Guernsey Press

Experiment has not lived up to billing

IT IS EASILY forgotten as the years roll by that this States Assembly is an experiment.

Published

It is four years since deputies approved the States Review Committee’s third policy letter and set the seal on a radical transformation of government.

Out went the Policy Council gathering of 10 departmental ministers, in came a five-person Policy & Resources team in a bid to tie the purse strings to policy making.

Out went 15% of deputies, bringing the number down to 38, and ministers became humble committee presidents.

Finally, the number of principal committees was reduced to just six, supported by a set of boards, authorities and commissions.

Some grand promises were made at the time.

It would be a less bureaucratic way of implementing policy changes and would strengthen the committees’ ownership of policies they propose while making senior civil servants more accountable to the committees they serve.

It is fair to say that the new system has not lived up to its billing.

The last three years have not brought a more decisive Assembly, instead decision-making has often been painfully slow.

A tension has grown between Policy & Resources and the principal committees with the latter often accusing the former of exceeding its authority by withholding revenue for staff and projects.

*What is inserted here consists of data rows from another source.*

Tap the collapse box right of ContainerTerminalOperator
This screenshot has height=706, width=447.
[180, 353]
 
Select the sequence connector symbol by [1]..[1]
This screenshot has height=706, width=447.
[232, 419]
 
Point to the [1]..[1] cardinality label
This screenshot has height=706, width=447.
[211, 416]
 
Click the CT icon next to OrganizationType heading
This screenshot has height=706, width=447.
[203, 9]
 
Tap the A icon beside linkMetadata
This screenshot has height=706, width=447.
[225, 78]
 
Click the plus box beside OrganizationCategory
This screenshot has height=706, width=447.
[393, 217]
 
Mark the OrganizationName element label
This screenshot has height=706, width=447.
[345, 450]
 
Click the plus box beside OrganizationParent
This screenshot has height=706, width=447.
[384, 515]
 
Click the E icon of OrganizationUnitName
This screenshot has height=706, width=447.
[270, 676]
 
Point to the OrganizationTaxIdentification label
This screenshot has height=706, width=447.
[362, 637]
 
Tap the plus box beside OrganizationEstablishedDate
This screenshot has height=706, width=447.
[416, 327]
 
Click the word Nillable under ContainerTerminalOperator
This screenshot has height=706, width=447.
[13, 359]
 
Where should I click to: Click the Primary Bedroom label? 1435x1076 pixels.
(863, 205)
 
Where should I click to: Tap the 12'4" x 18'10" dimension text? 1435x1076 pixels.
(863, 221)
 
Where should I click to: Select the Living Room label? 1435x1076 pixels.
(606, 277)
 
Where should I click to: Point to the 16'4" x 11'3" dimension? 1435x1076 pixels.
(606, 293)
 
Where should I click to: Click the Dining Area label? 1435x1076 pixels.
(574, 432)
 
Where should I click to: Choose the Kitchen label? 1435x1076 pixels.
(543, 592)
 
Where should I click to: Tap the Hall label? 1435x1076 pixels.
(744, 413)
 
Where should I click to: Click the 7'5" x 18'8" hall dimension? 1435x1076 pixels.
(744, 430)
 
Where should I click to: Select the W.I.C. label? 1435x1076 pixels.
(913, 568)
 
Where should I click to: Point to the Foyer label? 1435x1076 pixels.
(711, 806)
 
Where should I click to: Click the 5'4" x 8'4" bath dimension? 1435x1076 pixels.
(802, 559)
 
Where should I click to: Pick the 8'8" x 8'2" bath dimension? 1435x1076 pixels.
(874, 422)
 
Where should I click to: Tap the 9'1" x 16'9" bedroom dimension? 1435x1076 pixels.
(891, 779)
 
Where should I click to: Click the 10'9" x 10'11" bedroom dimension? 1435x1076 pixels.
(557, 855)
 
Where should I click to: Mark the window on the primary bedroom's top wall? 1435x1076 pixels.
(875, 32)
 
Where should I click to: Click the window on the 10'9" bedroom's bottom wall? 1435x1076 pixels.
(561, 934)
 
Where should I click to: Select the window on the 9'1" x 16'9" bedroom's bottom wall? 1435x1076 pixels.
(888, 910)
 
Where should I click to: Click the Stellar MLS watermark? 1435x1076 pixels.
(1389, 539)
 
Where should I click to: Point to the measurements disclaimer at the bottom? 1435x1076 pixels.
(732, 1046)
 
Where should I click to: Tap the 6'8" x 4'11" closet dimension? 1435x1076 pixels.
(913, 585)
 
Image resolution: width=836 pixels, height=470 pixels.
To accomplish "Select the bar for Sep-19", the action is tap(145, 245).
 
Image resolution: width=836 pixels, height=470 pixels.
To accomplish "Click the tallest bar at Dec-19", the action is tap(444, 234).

From the start, Scrutiny Management, a key part of the original proposals, has been frustrated by its lack of genuine authority to hold committees to account. Without an effective check on committee actions the States has often looked unbalanced and lacking in transparency.

The mandates of the senior committees and boards continue to confuse. This week Policy & Resources will attempt to tidy up some of the loose ends but the public remains nonplussed about where, for example, the powers of Environment & Infrastructure end and those of the Development & Planning Authority begin.

And issues that span the authority of several committees, such as sea and air travel, consistently frustrate.

Some deputies will argue that these are teething problems that can be sorted in the second term. The likelihood is that we face four more years of inertia.